Records from a collection
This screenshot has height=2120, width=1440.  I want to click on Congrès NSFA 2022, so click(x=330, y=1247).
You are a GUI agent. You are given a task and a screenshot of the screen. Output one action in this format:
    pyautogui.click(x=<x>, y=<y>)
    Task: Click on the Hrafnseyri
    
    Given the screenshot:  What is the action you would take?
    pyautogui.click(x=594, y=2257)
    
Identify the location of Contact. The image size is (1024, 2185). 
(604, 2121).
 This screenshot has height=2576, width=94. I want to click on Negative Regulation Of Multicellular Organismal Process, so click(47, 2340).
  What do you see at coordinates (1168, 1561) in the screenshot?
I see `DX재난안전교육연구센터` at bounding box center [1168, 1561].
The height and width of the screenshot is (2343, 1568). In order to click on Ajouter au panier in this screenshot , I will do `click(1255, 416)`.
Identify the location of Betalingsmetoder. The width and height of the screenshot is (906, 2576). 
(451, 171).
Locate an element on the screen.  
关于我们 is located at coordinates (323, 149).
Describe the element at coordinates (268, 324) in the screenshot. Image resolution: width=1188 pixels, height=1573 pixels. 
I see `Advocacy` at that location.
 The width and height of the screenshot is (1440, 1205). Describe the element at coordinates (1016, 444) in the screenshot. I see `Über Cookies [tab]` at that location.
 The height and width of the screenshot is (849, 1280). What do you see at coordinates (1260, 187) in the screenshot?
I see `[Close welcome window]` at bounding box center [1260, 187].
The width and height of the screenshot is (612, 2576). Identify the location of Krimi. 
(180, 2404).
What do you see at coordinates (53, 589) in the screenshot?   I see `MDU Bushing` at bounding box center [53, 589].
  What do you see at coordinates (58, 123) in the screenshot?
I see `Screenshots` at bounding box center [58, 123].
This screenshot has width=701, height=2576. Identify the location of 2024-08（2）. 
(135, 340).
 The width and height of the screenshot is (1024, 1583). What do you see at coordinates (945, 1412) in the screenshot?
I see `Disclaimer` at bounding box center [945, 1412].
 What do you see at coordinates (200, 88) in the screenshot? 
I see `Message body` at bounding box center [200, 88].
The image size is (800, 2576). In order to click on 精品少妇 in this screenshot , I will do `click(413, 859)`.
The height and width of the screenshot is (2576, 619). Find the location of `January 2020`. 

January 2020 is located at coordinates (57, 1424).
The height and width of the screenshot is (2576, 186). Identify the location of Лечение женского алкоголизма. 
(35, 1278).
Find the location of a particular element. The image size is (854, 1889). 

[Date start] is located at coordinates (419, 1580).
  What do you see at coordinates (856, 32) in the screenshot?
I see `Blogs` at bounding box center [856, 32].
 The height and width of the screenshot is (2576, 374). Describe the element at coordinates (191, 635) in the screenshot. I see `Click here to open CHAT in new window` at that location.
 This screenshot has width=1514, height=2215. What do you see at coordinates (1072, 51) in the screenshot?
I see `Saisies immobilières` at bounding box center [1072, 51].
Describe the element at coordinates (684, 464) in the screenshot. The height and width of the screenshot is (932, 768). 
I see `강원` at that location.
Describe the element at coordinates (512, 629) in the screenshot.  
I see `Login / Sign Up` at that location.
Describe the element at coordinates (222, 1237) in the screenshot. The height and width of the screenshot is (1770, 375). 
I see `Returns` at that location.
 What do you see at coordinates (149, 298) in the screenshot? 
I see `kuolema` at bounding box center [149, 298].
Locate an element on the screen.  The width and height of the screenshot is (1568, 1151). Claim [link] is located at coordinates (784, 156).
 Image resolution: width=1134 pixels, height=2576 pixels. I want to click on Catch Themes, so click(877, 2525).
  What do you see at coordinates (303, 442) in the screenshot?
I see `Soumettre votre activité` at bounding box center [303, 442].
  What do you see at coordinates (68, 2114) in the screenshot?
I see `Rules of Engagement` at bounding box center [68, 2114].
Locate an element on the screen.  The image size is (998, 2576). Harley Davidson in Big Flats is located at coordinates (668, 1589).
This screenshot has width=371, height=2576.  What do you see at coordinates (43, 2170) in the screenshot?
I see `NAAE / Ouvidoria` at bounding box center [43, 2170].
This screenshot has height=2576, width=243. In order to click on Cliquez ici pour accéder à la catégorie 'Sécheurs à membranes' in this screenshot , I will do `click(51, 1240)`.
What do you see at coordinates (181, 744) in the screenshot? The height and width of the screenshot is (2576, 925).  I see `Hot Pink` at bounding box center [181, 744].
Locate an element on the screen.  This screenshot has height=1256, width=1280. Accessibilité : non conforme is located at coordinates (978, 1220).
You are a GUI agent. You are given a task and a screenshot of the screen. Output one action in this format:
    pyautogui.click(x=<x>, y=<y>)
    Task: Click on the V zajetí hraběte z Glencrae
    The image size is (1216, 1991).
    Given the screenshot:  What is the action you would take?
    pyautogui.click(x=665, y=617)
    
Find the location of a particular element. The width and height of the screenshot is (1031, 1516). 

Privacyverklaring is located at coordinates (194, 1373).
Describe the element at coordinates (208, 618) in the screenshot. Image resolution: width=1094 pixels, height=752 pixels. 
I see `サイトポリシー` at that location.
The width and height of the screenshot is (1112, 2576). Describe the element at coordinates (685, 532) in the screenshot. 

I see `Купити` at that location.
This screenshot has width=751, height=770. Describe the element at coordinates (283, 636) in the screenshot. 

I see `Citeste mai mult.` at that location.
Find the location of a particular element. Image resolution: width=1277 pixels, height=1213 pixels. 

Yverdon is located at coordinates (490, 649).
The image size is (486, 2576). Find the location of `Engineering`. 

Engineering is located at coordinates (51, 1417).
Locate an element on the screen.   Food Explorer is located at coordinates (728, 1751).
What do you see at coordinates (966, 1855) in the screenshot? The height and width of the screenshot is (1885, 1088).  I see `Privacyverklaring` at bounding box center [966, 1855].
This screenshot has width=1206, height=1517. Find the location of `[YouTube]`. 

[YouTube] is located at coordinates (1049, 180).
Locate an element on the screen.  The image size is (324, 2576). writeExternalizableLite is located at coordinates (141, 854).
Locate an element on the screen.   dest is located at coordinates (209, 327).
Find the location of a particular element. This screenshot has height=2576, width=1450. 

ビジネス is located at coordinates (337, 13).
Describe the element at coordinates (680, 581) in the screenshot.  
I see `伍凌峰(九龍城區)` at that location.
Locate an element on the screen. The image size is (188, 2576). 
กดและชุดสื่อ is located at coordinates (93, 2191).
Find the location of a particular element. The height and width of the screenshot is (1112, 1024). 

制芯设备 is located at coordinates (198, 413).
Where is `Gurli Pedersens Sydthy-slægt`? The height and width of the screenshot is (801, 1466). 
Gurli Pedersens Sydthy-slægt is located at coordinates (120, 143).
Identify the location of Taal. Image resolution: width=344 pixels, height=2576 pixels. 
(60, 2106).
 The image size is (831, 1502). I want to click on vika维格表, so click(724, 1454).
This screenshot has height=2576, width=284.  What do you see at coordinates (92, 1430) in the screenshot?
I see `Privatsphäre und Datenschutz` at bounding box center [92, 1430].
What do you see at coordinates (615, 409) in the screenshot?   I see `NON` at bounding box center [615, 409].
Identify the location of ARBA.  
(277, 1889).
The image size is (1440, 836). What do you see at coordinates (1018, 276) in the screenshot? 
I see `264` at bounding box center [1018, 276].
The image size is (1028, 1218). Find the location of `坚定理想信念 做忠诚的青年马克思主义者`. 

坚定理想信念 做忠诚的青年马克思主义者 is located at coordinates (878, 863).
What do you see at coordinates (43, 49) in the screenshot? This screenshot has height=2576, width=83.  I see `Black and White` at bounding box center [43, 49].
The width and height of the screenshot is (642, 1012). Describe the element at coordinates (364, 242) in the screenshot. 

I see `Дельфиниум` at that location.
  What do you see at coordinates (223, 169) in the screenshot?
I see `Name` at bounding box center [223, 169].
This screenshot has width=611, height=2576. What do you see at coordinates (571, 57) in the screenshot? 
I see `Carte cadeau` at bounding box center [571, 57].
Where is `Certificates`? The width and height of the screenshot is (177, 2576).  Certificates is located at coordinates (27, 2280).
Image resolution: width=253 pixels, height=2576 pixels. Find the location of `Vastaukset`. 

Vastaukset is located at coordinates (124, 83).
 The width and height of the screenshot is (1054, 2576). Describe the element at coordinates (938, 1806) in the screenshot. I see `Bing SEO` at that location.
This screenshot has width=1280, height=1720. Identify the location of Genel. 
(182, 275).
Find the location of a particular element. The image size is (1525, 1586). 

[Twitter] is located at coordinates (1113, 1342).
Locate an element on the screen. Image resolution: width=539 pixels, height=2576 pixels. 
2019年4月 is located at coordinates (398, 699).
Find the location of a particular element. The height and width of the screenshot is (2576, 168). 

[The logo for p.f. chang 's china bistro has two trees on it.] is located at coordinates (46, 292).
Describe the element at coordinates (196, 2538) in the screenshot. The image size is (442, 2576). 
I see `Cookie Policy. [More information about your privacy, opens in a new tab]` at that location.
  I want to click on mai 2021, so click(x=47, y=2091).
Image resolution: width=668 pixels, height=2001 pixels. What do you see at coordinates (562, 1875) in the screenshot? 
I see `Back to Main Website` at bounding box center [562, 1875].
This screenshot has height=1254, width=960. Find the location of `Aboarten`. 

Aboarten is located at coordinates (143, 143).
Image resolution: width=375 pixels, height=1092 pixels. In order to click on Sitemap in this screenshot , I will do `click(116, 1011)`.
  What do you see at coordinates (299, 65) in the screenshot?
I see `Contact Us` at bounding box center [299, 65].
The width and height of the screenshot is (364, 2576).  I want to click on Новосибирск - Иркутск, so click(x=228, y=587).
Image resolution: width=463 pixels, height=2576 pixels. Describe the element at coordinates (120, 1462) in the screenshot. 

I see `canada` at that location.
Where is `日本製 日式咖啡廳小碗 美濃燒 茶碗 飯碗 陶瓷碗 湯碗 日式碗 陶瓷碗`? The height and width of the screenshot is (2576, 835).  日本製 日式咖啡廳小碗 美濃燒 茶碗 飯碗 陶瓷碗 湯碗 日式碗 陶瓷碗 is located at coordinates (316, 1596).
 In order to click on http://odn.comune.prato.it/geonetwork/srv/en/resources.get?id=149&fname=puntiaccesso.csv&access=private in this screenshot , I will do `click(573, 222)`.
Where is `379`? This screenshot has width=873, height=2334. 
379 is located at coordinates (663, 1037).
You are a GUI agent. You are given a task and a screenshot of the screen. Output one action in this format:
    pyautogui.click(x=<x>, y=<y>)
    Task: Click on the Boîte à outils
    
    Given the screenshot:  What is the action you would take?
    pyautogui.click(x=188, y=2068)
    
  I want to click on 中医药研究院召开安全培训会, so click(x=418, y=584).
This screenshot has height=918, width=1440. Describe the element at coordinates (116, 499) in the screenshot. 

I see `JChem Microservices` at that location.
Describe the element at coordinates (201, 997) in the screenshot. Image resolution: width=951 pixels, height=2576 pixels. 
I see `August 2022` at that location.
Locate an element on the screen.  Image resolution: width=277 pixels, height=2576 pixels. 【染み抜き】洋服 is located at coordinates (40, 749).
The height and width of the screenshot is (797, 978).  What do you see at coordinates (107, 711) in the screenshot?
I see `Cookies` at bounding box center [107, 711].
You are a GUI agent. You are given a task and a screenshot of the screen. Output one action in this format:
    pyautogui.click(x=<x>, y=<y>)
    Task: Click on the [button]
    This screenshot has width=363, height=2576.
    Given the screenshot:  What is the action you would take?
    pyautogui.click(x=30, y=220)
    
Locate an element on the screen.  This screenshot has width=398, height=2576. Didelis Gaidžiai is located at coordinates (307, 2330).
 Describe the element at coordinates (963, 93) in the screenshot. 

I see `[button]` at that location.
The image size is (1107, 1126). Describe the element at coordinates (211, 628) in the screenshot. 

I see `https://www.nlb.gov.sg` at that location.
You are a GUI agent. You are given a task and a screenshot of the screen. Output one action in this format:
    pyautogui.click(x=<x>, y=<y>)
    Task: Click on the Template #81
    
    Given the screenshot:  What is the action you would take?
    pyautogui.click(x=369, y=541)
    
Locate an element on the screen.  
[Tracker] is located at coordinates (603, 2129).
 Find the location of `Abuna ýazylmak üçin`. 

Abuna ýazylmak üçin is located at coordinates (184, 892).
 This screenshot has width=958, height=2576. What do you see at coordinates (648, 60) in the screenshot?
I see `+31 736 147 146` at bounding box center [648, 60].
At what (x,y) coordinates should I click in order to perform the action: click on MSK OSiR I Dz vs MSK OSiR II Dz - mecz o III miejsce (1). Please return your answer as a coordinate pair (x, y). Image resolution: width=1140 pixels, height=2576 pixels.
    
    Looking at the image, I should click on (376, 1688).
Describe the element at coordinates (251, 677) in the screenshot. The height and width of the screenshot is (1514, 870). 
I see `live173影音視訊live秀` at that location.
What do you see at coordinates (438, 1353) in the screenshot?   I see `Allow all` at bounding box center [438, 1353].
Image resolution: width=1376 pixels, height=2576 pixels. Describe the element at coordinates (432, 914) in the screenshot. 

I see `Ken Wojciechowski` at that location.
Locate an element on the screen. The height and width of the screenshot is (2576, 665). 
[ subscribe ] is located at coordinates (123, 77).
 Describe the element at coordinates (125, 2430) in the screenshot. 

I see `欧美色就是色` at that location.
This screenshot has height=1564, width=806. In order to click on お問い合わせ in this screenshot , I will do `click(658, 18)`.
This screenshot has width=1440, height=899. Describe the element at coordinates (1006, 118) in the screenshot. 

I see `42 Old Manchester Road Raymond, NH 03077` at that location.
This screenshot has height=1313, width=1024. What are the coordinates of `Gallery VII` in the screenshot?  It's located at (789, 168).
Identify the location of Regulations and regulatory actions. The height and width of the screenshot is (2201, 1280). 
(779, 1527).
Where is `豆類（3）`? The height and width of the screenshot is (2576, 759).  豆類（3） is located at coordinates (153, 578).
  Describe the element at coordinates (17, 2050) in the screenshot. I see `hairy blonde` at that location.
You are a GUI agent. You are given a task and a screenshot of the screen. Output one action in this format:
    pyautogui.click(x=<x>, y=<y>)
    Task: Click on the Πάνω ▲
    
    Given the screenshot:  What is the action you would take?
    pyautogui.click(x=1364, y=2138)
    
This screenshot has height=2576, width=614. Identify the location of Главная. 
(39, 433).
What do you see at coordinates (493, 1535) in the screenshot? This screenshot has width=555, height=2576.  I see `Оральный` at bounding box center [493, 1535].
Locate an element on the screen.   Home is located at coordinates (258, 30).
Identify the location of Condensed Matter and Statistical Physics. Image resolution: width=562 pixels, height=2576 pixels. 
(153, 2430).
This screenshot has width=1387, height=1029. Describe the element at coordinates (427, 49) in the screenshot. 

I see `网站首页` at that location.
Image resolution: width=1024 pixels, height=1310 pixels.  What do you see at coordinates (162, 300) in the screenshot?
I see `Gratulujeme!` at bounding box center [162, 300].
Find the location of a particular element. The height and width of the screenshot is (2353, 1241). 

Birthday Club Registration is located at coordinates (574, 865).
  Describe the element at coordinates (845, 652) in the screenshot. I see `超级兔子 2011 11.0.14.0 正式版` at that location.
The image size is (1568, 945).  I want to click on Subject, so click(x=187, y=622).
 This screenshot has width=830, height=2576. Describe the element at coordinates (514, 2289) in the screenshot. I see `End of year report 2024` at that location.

• [EXERCISE GOAL]: Put the material into a numbered list, starting at the line containing "What do you see at coordinates (303, 442)" and ending at the line containing "Engineering is located", with both of those lines included. Skip any blank lines.

• [RESULT BELOW]:
1.   What do you see at coordinates (303, 442) in the screenshot?
2. I see `Soumettre votre activité` at bounding box center [303, 442].
3.   What do you see at coordinates (68, 2114) in the screenshot?
4. I see `Rules of Engagement` at bounding box center [68, 2114].
5. Locate an element on the screen.  The image size is (998, 2576). Harley Davidson in Big Flats is located at coordinates (668, 1589).
6. This screenshot has width=371, height=2576.  What do you see at coordinates (43, 2170) in the screenshot?
7. I see `NAAE / Ouvidoria` at bounding box center [43, 2170].
8. This screenshot has height=2576, width=243. In order to click on Cliquez ici pour accéder à la catégorie 'Sécheurs à membranes' in this screenshot , I will do `click(51, 1240)`.
9. What do you see at coordinates (181, 744) in the screenshot? The height and width of the screenshot is (2576, 925).  I see `Hot Pink` at bounding box center [181, 744].
10. Locate an element on the screen.  This screenshot has height=1256, width=1280. Accessibilité : non conforme is located at coordinates (978, 1220).
11. You are a GUI agent. You are given a task and a screenshot of the screen. Output one action in this format:
12.     pyautogui.click(x=<x>, y=<y>)
13.     Task: Click on the V zajetí hraběte z Glencrae
14.     The image size is (1216, 1991).
15.     Given the screenshot:  What is the action you would take?
16.     pyautogui.click(x=665, y=617)
17. Find the location of a particular element. The width and height of the screenshot is (1031, 1516). 
18. Privacyverklaring is located at coordinates (194, 1373).
19. Describe the element at coordinates (208, 618) in the screenshot. Image resolution: width=1094 pixels, height=752 pixels. 
20. I see `サイトポリシー` at that location.
21. The width and height of the screenshot is (1112, 2576). Describe the element at coordinates (685, 532) in the screenshot. 
22. I see `Купити` at that location.
23. This screenshot has width=751, height=770. Describe the element at coordinates (283, 636) in the screenshot. 
24. I see `Citeste mai mult.` at that location.
25. Find the location of a particular element. Image resolution: width=1277 pixels, height=1213 pixels. 
26. Yverdon is located at coordinates (490, 649).
27. The image size is (486, 2576). Find the location of `Engineering`. 
28. Engineering is located at coordinates (51, 1417).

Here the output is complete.